Passage given ::
--------------------

I know you have to co parent with him, but keep your conversations strictly about children, finances and divorce. I know it's easier said than done, but in the end I think you'll be sooooo much happier. I think it's great that people want to R. More power to them, & if it makes their marriage stronger that's even better. But I wouldn't be able to move past the constant paranoia that they do it again. I would rather give my love and take the chance on someone who will be worthy of my love. There is nothing my STBXH could do or say to make things better between us. Good luck to you, whatever route you take...
_Posted via Mobile Device_


----------



## Lilies12 (Dec 8, 2012)

I believe he did not think I would catch him and obviously wasn't thinking of his family when he did what he did! No he doesn't have much of a relationship with the kids, he is like your STBXH a seragent and our kids are young, only 1 goes to school and we have 3 all together. 
What I am struggling with is whether or not I can actually move past this last time he was unfaithful, I already did it once but I really don't think I can do it agian and feel I deserve someone better.

--------------------

Source excerpt ::

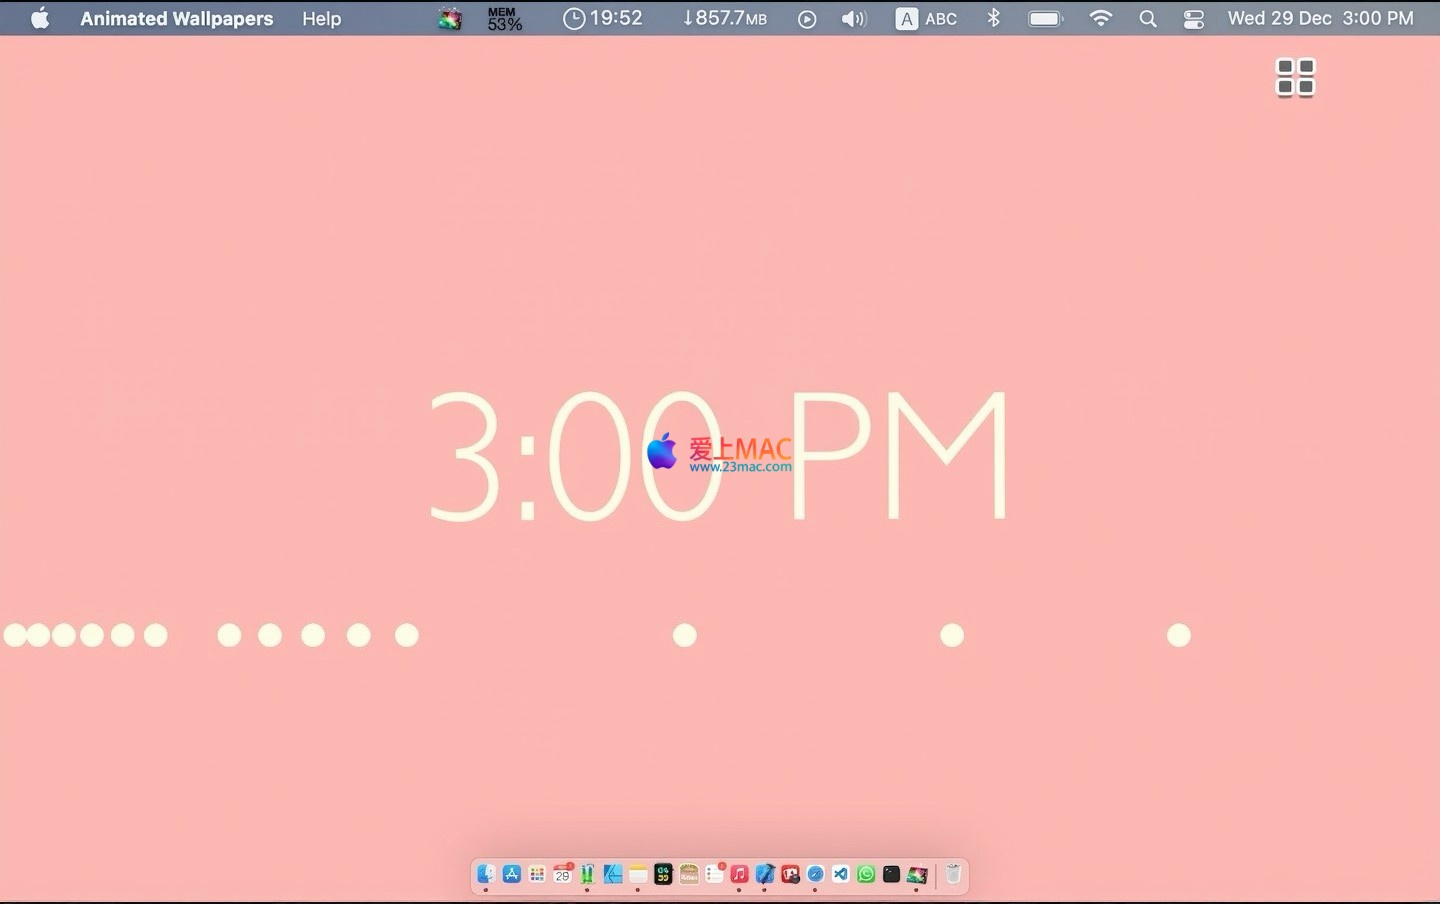The width and height of the screenshot is (1440, 904).
Task: Open Trash in the dock
Action: [953, 874]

--------------------

Set task :: Extend the forum thread about infidelity and divorce, picking up after its final post.

Written response ::
Good Luck to you too!


----------



## Thorburn (Nov 23, 2011)

RWB said:


> Kaya,
> 
> I'm on the other end of bridge. I was 30 years into a marriage, debt, college age kids, mortgage, home, family, all the issues with kids in college and such when I caught my wife cheating for years with 3 other OM.
> 
> ...


Agree with RWB. I have 29 years in a marriage, two houses (just bought another one where we live now), debt, etc. False R. And now I find out as my WS was saying I love you and want to grow old with you, I love the new house, etc, that her sexual activities got worse and worse.

Bail now.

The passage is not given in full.